The Reunion
Iona Carroll
It's a fact that Scotland's people have moved around a lot. It's probably possible to find a Scots person in just about every corner of the globe carrying with them their Scottishness and valiantly trying to keep their national identity alive. Some Scots left because they had no choice; others left because they had choice but they chose to find a new home elsewhere.
So, in light of all that, it was great excitement for me, an Aussie, now living in Scotland, to meet with an old school friend, an Aussie, too, whom I hadn't seen for thirty years! In a reunion such as this which comes after such a long space of time, we suddenly and acutely become aware of the number of our days. All these memories give poignancy to the present moment and make the moment so very precious. Reunions are happening all over the world all the time. I began to ponder an imponderable - what makes people move from their birthplace and paradoxically, what makes them want to return?
Because my friend, Noela, too, had a desire not only to see me and renew a part of her life, thirty years on, thirty years lived through, thirty years of experiences, but she also had a desire to meet with her distant Scottish relatives, her father's people, who had remained in Ayrshire. So I began to think that even after three generations away there is still a desire to return to the country of ones ancestors. Noela's relations were a coal mining family, history there. Lives lived. Noela's great grandfather had left Scotland bound for Australia in 1912 and, as is the way with so many families, no contact had been made between Scotland and Australia until 1988. Given the nature of communication in those days, it was only after Noela's father began to research the family tree that the reunion was able to take place. So Noela, in meeting her relatives and discovering her own Scottishness, was able to understand a little more of herself. She was able in that very short space of time, three weeks in total, to understand that even though people leave their place of birth, it stays with them and is passed on even after generations.

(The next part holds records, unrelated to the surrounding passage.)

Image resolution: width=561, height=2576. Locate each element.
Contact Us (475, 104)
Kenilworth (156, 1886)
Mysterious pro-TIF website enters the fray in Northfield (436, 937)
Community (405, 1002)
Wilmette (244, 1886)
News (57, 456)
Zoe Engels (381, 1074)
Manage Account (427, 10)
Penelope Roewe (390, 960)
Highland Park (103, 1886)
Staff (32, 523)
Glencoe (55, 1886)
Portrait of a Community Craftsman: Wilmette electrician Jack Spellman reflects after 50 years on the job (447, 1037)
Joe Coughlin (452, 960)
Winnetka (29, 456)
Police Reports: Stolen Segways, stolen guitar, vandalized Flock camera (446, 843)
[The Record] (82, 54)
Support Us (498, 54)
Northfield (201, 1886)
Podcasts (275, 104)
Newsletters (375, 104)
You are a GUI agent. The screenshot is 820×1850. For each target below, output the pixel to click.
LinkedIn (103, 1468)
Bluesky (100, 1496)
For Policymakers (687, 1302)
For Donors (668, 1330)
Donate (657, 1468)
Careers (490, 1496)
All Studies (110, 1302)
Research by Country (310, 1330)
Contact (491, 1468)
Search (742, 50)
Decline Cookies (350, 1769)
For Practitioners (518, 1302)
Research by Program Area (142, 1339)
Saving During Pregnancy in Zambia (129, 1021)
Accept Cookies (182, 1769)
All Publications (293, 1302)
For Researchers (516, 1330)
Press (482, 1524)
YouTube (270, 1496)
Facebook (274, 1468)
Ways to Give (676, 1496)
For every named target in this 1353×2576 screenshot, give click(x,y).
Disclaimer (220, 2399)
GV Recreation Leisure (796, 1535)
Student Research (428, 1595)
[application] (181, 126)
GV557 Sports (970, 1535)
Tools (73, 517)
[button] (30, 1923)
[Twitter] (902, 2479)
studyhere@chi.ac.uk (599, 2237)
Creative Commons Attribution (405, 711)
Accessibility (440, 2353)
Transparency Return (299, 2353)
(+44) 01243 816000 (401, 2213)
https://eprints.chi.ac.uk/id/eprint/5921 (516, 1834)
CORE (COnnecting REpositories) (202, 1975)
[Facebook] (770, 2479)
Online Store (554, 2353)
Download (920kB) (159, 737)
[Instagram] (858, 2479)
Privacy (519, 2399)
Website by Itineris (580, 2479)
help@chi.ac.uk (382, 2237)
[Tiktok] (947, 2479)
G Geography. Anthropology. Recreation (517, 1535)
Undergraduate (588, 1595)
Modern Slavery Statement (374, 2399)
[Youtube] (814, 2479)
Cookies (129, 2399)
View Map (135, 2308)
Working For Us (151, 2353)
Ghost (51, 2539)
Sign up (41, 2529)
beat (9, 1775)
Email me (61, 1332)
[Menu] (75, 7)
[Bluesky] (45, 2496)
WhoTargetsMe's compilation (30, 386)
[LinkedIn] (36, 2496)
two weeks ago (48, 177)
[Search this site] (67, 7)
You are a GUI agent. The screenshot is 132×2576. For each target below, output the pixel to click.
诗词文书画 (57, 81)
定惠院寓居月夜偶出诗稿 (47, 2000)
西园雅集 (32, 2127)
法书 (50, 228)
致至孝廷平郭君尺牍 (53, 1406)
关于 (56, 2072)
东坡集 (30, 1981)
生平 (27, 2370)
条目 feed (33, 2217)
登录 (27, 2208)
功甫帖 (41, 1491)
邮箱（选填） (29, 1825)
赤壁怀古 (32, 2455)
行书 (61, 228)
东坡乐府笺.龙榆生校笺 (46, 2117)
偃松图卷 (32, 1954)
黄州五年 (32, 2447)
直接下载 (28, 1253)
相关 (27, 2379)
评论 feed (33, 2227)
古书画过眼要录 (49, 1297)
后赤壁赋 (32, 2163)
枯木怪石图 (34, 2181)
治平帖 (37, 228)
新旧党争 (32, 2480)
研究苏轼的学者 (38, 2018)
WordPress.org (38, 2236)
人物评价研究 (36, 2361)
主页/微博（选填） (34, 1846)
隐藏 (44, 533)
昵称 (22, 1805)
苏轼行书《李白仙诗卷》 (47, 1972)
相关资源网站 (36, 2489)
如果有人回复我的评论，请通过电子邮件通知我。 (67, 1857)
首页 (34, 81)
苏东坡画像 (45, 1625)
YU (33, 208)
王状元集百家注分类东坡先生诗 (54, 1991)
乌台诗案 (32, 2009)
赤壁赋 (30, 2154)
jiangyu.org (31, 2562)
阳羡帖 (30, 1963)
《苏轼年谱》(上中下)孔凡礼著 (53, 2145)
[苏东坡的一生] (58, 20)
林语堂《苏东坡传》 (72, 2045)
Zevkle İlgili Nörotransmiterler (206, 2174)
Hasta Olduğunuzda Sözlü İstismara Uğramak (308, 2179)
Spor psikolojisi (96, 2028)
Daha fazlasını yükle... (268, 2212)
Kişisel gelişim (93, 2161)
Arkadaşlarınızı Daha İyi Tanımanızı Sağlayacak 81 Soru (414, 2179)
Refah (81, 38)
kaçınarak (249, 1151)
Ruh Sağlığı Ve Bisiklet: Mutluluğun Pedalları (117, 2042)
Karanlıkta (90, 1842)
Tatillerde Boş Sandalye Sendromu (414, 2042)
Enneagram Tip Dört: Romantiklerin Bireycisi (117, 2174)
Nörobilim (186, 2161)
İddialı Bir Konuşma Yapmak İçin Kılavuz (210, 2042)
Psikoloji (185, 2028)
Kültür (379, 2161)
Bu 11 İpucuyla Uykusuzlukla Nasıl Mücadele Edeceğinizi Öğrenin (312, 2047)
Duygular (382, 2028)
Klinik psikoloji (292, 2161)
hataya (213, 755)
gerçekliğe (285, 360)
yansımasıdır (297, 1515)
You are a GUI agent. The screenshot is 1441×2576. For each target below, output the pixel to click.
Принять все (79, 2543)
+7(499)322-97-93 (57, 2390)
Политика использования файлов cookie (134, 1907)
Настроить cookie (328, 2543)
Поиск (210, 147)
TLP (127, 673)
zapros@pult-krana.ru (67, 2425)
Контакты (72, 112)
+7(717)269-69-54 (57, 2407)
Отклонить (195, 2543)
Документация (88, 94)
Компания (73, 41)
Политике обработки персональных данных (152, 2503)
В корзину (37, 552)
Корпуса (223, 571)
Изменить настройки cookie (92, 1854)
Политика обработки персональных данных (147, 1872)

The sights and sounds of Scotland. Noela said she had a sense of belonging, a feeling of being here before. That what was so different was also so familiar, that the sense of history in the old buildings and towns, the compactness of the place, the very stones breathed continuity. That three generations away from Scotland, and Ayrshire, in particular, was in her blood. An unfathomable mystery. There was the excitement of it all, of course, on the conscious level, the green fields, stone fences, fat sheep in fields, even fatter cows grazing in so much grass. And hills and villages, all so totally different from the brown, parched land she had left, given the miracle of flight, a few hours previously.
There was magic for Noela to hear Scots voices and expressions, familiar words she used to hear her father speak, and strong measures of humour and hospitality all along the line. In Ayrshire, Noela found that in this very short space of time compacted to stretch to a lifetime of memories, that travelling is at times, a discovery of self. Amongst her father's people, Noela found graveyards, located schools that were no longer schools but people's homes, recognisable from old photographs, but most of all, she felt at home.
These two reunions, the one of meeting me and the other of meeting relatives which seemed on the surface to be so very dissimilar were, on a deeper level, much the same. Both reunions stretched through time. Was thirty years so very different from one hundred?
What mysteries lie in our lives which can sometimes be uncovered by a reunion. Precious things, reunions. Memorable moments. They give a respite from the mundane, revive and restore and lift the spirits. And there is a wonderful thing, too, about reunions and that is that the memory lives on in hearts and minds, long after the physical meeting has gone!